Determining the potential of shale-gas reservoirs involves an exhaustive process of calculating the volume of total gas, or original gas in place (OGIP). The calculation of total gas relies on calibrating wireline logs to core data, which are considered to be an empirical validation or ‘ground truth’. However, inconsistency in sample preparation and analytical techniques within, and between laboratories creates significant uncertainty in calculating the free- and adsorbed-gas components, which constitute total gas. Here, we present an analytical program performed on samples of core to elucidate the causes of uncertainty in calculation of total gas. The findings of this program are used to propose improved methods of calculating total gas from core.
Free gas calculated from properties, such as porosity and water saturation measured on core, was found to be highly dependent on laboratory analytical protocols. Differences in sample preparation and water extraction methods led to relative differences of 20% in water saturation and 10% in porosity observed between laboratories, leading to differences of 35% in calculations of free gas in place (FGIP).
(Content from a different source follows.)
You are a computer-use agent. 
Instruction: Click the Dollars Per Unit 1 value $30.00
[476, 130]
Adsorbed gas was evaluated using methane adsorption testing to study the changes in Langmuir parameters in samples with a wide variety of water saturations, clay content, and total organic content over a range of temperatures. It was found that the storage capacity of adsorbed gas artificially increased by a factor of two to three when the experimental temperature exceeded the boiling point of water. This increase is related to the expulsion of clay-bound water and subsequent availability of clay surfaces for methane adsorption.
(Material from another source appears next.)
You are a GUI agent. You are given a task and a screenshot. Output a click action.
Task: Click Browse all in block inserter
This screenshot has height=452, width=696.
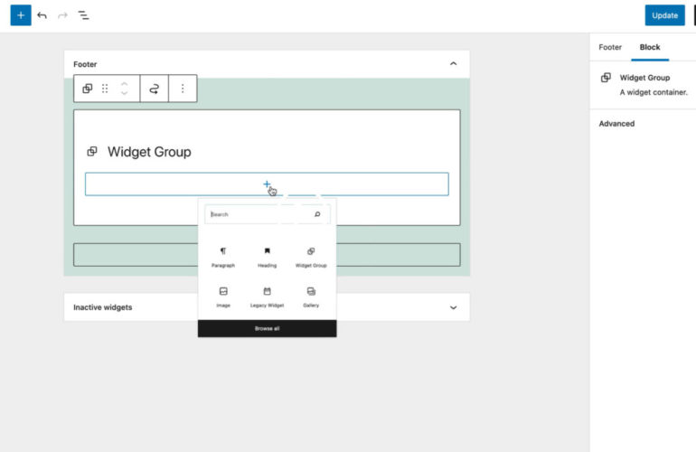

Total gas in place (TGIP) is the sum of free and adsorbed gas volume estimates. The interaction and overlap of pore space between these two volume components are also important to consider. It is proposed to use a simplistic monolayer-based correction of volume of adsorbed gas from the free-gas volume based on a composite pore-size distribution from scanning electron microscopy (SEM) point-counting and nitrogen-adsorption data.
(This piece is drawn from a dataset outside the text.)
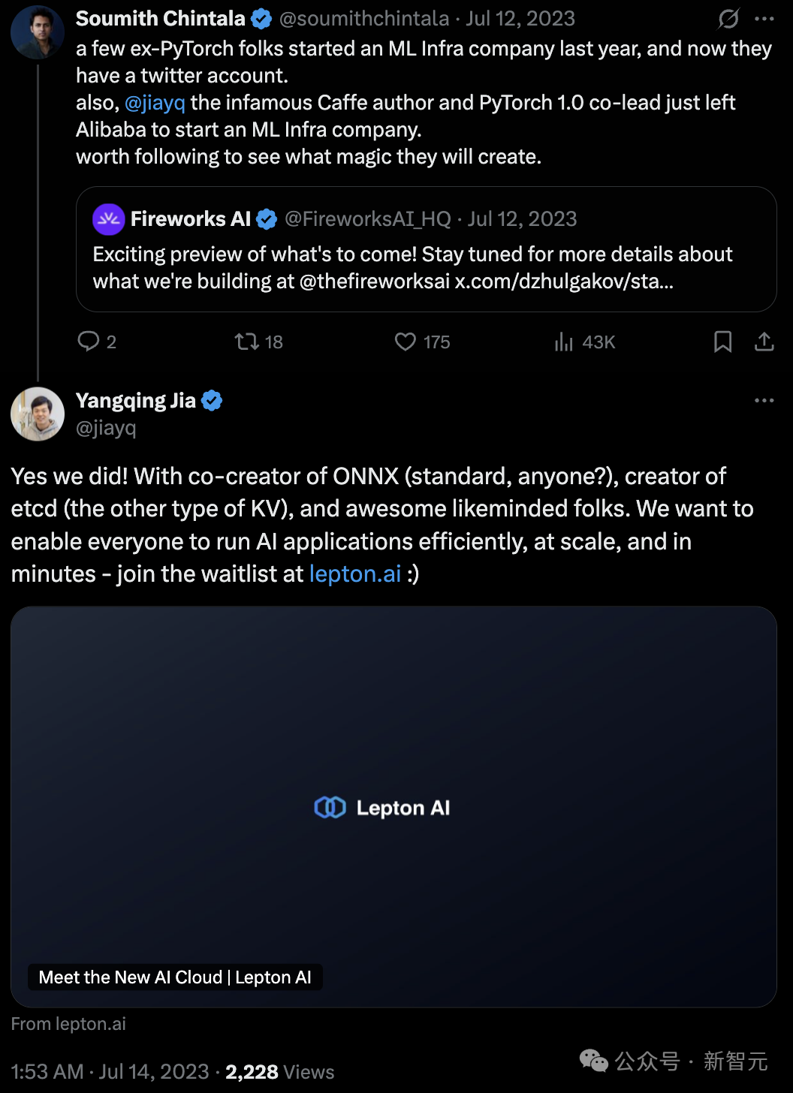Click Yangqing Jia's profile avatar

(38, 414)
Pressurized sidewall-core samples were acquired at reservoir conditions to measure free- and adsorbed- gas volumes during controlled depressurization under laboratory conditions. This provided a baseline measurement for comparison with calculations from traditional measurements to understand which laboratory protocol and sample preparation technique provided the most robust results.
This study has elucidated methods to reduce the uncertainty in gas-in-place calculations and better understand resource distribution in dry-gas source rocks.